Octacilio Lopes - Desejava dizer ao presado colega que seguindo a escola do eminente Prof. Morais, de quem muito me orgulho de ser um dos mais obscuros discípulos, sou partidário entusiasta da paracentese do tímpano, pequena operação de grandes efeitos e que me tem dado, em multiplas ocasiões, os melhores resultados. Tanto assim que chego ao ponto de pensar que a paracentese do tímpano, com as operações de urgência deve ser praticada por todos os clínicos que para tal devem fazer uma aprendizagem nas clínicas especializadas. Isto porque nem sempre os clínicos dispõem de especialistas a pequena distancia que possam resolver os casos mais urgentes quando a membrana do tímpano aparece abaulada pelo acumulo de secreção na caixa e otalgia intensa.

Vem a proposito citar um caso da minha clínica. Chamado para vér o filho de um amigo particular que estava sendo tratado com diagnostico de tifo sem confirmação de laboratorio, tive a atenção despertada para o ouvido do pequeno que se queixava de celaféa e verifiquei um abaulamento do tímpano com dores fortes na região mastoidea. Chamei a atenção do clinico para o caso e propuz uma paracentese. O colega, aliás um clinico distinto e bastante acatado, respondeu com azedume a tal operação ele não faria nem aconselhava, pois considerava uma operação grave. Como se tratava do filho de um amigo insisti pela opinião de outro colega que confirmando meu modo de pensar prontificou-se a me auxiliar. Aberto ó tímpano e drenado o pús que já se havia formado, a febre caiu e o diagnostico de tifo tambem caiu.

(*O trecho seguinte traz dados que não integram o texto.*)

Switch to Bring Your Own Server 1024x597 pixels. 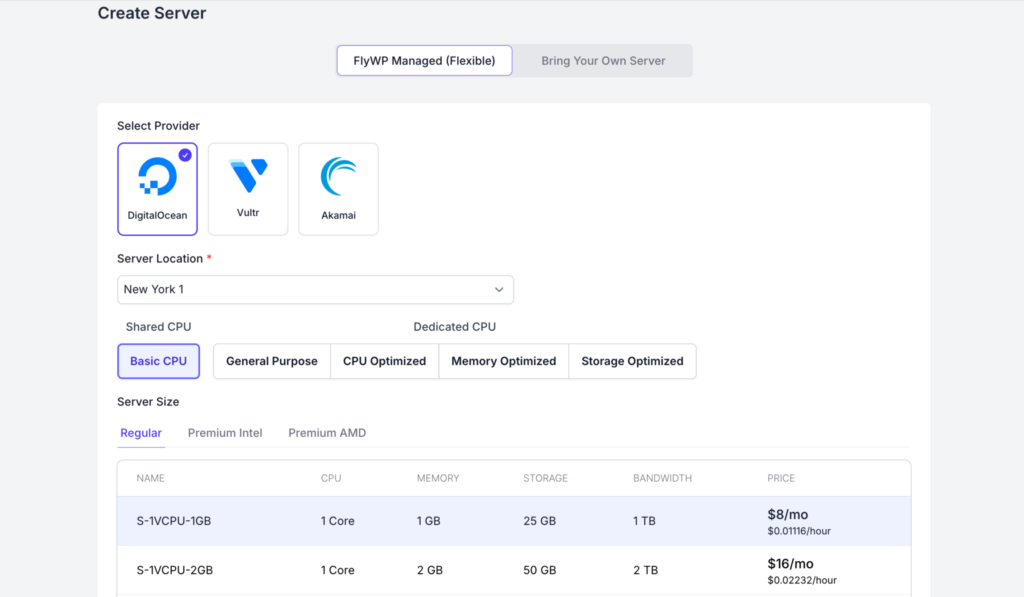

A respeito da incisão de Wilde, devo declarar-me pessimista sobre os seus resultados. Pelo menos em 12 casos em que lancei mão dela tive insucesso em 10. Mesmo em crianças não a pratico mais. Em 2 casos depois de 6 ou 6 meses em que os pacientes pareciam curados, a coleção purulenta retro- auricular formou-se novamente obrigando-me a curetar o antro. Aliás, em geral nas crianças a mastoidectomia é operação facil pois quasi sempre a cureta abre o antro sem que se necessite de goiva e martelo.

Não admito mesmo o emprego da incisão de Wilde por especialista a menos que seja como operação preparatória.

Dr. Frederich Müller - Na operação radical de Thies não se trata de um problema mas de fato; fizeram-se, na Alemanha, cerca de 2.000 operações deste genero que tiveram exito completo. Si a entrada for estreita poderá ser alargada por meio de um dilatador.

A operação torna-se sobretudo interessante,, quando se alcança a região do nervo facial e do canal semi-circular horizontal, vendo-se o ultimo que se apresenta diretamente em face do operador.

O problema não consiste na escolha entre a paracentese e a antrotomia, mas em se evitar a paracentese e na execução precoce, havendo necessidade, do corte de Wilde com abertura da cortical da apofise mastóide, afim de prevenir complicações, de livrar o doente de uma intervenção mais grave e de conservar com mais segurança a audição.

Entendemos de evitar a paracentese por um tratamento geral enérgico, visto ser a otite média a localização de uma molestia geral. Pertence ao tratamento geral tambem a sangria.